### Aim of the task
Only an exact copy of the listing below will do.

### Study material
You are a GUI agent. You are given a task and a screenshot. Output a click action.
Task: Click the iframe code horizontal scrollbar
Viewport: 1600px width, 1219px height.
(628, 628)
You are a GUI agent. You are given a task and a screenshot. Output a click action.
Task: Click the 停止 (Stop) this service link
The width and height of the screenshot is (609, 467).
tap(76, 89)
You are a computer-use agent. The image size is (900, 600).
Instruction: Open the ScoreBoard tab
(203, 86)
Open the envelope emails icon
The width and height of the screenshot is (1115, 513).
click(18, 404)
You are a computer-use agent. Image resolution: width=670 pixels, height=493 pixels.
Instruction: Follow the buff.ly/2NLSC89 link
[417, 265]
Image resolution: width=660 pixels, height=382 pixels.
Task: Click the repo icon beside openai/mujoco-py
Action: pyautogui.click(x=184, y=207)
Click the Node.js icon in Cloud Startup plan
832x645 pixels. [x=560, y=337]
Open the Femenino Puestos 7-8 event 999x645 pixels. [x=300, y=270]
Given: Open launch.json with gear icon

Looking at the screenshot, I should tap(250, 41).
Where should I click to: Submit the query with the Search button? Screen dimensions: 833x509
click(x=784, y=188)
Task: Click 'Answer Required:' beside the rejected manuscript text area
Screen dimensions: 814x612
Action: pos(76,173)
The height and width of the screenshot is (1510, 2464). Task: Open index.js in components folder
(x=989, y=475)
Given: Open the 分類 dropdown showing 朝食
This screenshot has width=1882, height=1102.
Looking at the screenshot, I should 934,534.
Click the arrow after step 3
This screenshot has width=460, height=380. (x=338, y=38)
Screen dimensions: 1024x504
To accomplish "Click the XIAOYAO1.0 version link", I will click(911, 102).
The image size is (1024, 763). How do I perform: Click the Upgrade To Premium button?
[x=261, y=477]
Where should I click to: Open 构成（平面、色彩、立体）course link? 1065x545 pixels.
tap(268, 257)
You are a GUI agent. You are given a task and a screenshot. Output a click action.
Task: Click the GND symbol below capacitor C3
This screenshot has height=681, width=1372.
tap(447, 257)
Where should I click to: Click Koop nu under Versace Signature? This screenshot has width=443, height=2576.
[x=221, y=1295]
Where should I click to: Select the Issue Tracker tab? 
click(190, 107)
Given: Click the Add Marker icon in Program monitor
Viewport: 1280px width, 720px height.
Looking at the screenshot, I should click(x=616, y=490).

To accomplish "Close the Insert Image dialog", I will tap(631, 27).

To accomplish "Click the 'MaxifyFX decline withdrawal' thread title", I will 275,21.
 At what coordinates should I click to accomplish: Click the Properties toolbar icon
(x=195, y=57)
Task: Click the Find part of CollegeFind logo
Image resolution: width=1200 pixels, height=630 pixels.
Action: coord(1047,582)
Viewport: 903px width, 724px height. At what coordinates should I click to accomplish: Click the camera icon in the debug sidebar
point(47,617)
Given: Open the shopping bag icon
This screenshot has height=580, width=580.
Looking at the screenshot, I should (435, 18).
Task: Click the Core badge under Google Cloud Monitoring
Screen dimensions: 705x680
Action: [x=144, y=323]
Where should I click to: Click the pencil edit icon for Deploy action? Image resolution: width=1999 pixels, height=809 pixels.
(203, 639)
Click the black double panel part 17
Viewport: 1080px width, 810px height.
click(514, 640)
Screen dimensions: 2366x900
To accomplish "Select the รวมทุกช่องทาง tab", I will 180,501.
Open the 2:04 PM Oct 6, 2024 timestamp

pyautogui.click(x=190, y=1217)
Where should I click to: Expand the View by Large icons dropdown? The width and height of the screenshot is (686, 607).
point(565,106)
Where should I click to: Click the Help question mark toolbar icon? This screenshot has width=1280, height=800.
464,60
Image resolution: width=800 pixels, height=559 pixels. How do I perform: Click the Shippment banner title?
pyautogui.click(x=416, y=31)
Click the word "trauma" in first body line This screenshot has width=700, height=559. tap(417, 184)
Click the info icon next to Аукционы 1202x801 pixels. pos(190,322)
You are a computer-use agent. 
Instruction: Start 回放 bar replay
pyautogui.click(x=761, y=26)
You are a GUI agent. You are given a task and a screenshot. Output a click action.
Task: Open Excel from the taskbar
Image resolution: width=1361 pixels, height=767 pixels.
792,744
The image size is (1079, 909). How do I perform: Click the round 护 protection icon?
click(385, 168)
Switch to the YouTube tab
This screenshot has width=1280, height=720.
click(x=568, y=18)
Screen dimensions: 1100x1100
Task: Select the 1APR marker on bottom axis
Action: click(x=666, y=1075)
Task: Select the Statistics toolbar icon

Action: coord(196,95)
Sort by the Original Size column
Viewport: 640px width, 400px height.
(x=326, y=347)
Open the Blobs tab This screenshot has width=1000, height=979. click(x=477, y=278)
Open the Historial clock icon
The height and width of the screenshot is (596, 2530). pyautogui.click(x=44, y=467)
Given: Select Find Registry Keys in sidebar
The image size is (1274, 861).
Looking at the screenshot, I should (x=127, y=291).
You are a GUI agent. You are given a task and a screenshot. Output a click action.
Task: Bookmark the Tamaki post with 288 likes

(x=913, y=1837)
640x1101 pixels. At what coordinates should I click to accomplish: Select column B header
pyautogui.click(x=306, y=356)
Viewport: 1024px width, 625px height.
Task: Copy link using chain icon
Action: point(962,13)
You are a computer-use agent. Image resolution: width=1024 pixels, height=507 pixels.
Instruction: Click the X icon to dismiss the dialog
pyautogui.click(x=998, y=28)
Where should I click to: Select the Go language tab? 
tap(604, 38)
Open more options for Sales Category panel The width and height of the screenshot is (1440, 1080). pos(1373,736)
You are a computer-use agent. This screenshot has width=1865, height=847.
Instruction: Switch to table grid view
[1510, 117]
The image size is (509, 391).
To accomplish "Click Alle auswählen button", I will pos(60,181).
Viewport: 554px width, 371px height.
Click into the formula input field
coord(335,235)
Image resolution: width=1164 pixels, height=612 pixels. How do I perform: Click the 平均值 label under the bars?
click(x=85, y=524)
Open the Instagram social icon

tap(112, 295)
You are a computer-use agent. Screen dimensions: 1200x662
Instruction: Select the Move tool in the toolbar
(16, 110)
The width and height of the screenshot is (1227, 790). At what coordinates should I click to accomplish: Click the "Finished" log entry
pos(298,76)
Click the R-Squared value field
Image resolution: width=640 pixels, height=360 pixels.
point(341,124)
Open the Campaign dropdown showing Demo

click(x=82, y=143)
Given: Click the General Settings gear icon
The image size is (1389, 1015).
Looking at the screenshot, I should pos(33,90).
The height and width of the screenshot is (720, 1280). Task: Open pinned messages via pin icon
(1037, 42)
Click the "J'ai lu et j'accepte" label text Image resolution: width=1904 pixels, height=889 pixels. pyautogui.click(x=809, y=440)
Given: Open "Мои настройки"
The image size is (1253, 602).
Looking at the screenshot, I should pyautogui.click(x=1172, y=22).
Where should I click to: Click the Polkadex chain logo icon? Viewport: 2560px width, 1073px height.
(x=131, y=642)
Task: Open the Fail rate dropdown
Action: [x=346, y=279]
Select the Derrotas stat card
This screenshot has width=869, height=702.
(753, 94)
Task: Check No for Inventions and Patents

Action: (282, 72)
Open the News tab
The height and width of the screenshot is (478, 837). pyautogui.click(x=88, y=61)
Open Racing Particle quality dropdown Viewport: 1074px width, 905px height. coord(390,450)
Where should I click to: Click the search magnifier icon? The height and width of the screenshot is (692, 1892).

### Task output
You are a GUI agent. You are given a task and a screenshot. Output a click action.
Task: Click the iframe code horizontal scrollbar
Viewport: 1600px width, 1219px height.
(628, 628)
You are a GUI agent. You are given a task and a screenshot. Output a click action.
Task: Click the 停止 (Stop) this service link
The width and height of the screenshot is (609, 467).
tap(76, 89)
You are a computer-use agent. The image size is (900, 600).
Instruction: Open the ScoreBoard tab
(203, 86)
Open the envelope emails icon
The width and height of the screenshot is (1115, 513).
click(18, 404)
You are a computer-use agent. Image resolution: width=670 pixels, height=493 pixels.
Instruction: Follow the buff.ly/2NLSC89 link
[417, 265]
Image resolution: width=660 pixels, height=382 pixels.
Task: Click the repo icon beside openai/mujoco-py
Action: pyautogui.click(x=184, y=207)
Click the Node.js icon in Cloud Startup plan
832x645 pixels. [x=560, y=337]
Open the Femenino Puestos 7-8 event 999x645 pixels. [x=300, y=270]
Given: Open launch.json with gear icon

Looking at the screenshot, I should tap(250, 41).
Where should I click to: Submit the query with the Search button? Screen dimensions: 833x509
click(x=784, y=188)
Task: Click 'Answer Required:' beside the rejected manuscript text area
Screen dimensions: 814x612
Action: pos(76,173)
The height and width of the screenshot is (1510, 2464). Task: Open index.js in components folder
(x=989, y=475)
Given: Open the 分類 dropdown showing 朝食
This screenshot has width=1882, height=1102.
Looking at the screenshot, I should 934,534.
Click the arrow after step 3
This screenshot has width=460, height=380. (x=338, y=38)
Screen dimensions: 1024x504
To accomplish "Click the XIAOYAO1.0 version link", I will click(911, 102).
The image size is (1024, 763). How do I perform: Click the Upgrade To Premium button?
[x=261, y=477]
Where should I click to: Open 构成（平面、色彩、立体）course link? 1065x545 pixels.
tap(268, 257)
You are a GUI agent. You are given a task and a screenshot. Output a click action.
Task: Click the GND symbol below capacitor C3
This screenshot has height=681, width=1372.
tap(447, 257)
Where should I click to: Click Koop nu under Versace Signature? This screenshot has width=443, height=2576.
[x=221, y=1295]
Where should I click to: Select the Issue Tracker tab? 
click(190, 107)
Given: Click the Add Marker icon in Program monitor
Viewport: 1280px width, 720px height.
Looking at the screenshot, I should click(x=616, y=490).

To accomplish "Close the Insert Image dialog", I will tap(631, 27).

To accomplish "Click the 'MaxifyFX decline withdrawal' thread title", I will 275,21.
 At what coordinates should I click to accomplish: Click the Properties toolbar icon
(x=195, y=57)
Task: Click the Find part of CollegeFind logo
Image resolution: width=1200 pixels, height=630 pixels.
Action: coord(1047,582)
Viewport: 903px width, 724px height. At what coordinates should I click to accomplish: Click the camera icon in the debug sidebar
point(47,617)
Given: Open the shopping bag icon
This screenshot has height=580, width=580.
Looking at the screenshot, I should (435, 18).
Task: Click the Core badge under Google Cloud Monitoring
Screen dimensions: 705x680
Action: [x=144, y=323]
Where should I click to: Click the pencil edit icon for Deploy action? Image resolution: width=1999 pixels, height=809 pixels.
(203, 639)
Click the black double panel part 17
Viewport: 1080px width, 810px height.
click(514, 640)
Screen dimensions: 2366x900
To accomplish "Select the รวมทุกช่องทาง tab", I will 180,501.
Open the 2:04 PM Oct 6, 2024 timestamp

pyautogui.click(x=190, y=1217)
Where should I click to: Expand the View by Large icons dropdown? The width and height of the screenshot is (686, 607).
point(565,106)
Where should I click to: Click the Help question mark toolbar icon? This screenshot has width=1280, height=800.
464,60
Image resolution: width=800 pixels, height=559 pixels. How do I perform: Click the Shippment banner title?
pyautogui.click(x=416, y=31)
Click the word "trauma" in first body line This screenshot has width=700, height=559. tap(417, 184)
Click the info icon next to Аукционы 1202x801 pixels. pos(190,322)
You are a computer-use agent. 
Instruction: Start 回放 bar replay
pyautogui.click(x=761, y=26)
You are a GUI agent. You are given a task and a screenshot. Output a click action.
Task: Open Excel from the taskbar
Image resolution: width=1361 pixels, height=767 pixels.
792,744
The image size is (1079, 909). How do I perform: Click the round 护 protection icon?
click(385, 168)
Switch to the YouTube tab
This screenshot has width=1280, height=720.
click(x=568, y=18)
Screen dimensions: 1100x1100
Task: Select the 1APR marker on bottom axis
Action: click(x=666, y=1075)
Task: Select the Statistics toolbar icon

Action: coord(196,95)
Sort by the Original Size column
Viewport: 640px width, 400px height.
(x=326, y=347)
Open the Blobs tab This screenshot has width=1000, height=979. click(x=477, y=278)
Open the Historial clock icon
The height and width of the screenshot is (596, 2530). pyautogui.click(x=44, y=467)
Given: Select Find Registry Keys in sidebar
The image size is (1274, 861).
Looking at the screenshot, I should (x=127, y=291).
You are a GUI agent. You are given a task and a screenshot. Output a click action.
Task: Bookmark the Tamaki post with 288 likes

(x=913, y=1837)
640x1101 pixels. At what coordinates should I click to accomplish: Select column B header
pyautogui.click(x=306, y=356)
Viewport: 1024px width, 625px height.
Task: Copy link using chain icon
Action: point(962,13)
You are a computer-use agent. Image resolution: width=1024 pixels, height=507 pixels.
Instruction: Click the X icon to dismiss the dialog
pyautogui.click(x=998, y=28)
Where should I click to: Select the Go language tab? 
tap(604, 38)
Open more options for Sales Category panel The width and height of the screenshot is (1440, 1080). pos(1373,736)
You are a computer-use agent. This screenshot has width=1865, height=847.
Instruction: Switch to table grid view
[1510, 117]
The image size is (509, 391).
To accomplish "Click Alle auswählen button", I will pos(60,181).
Viewport: 554px width, 371px height.
Click into the formula input field
coord(335,235)
Image resolution: width=1164 pixels, height=612 pixels. How do I perform: Click the 平均值 label under the bars?
click(x=85, y=524)
Open the Instagram social icon

tap(112, 295)
You are a computer-use agent. Screen dimensions: 1200x662
Instruction: Select the Move tool in the toolbar
(16, 110)
The width and height of the screenshot is (1227, 790). At what coordinates should I click to accomplish: Click the "Finished" log entry
pos(298,76)
Click the R-Squared value field
Image resolution: width=640 pixels, height=360 pixels.
point(341,124)
Open the Campaign dropdown showing Demo

click(x=82, y=143)
Given: Click the General Settings gear icon
The image size is (1389, 1015).
Looking at the screenshot, I should pos(33,90).
The height and width of the screenshot is (720, 1280). Task: Open pinned messages via pin icon
(1037, 42)
Click the "J'ai lu et j'accepte" label text Image resolution: width=1904 pixels, height=889 pixels. pyautogui.click(x=809, y=440)
Given: Open "Мои настройки"
The image size is (1253, 602).
Looking at the screenshot, I should pyautogui.click(x=1172, y=22).
Where should I click to: Click the Polkadex chain logo icon? Viewport: 2560px width, 1073px height.
(x=131, y=642)
Task: Open the Fail rate dropdown
Action: [x=346, y=279]
Select the Derrotas stat card
This screenshot has width=869, height=702.
(753, 94)
Task: Check No for Inventions and Patents

Action: (282, 72)
Open the News tab
The height and width of the screenshot is (478, 837). pyautogui.click(x=88, y=61)
Open Racing Particle quality dropdown Viewport: 1074px width, 905px height. coord(390,450)
Where should I click to: Click the search magnifier icon? The height and width of the screenshot is (692, 1892).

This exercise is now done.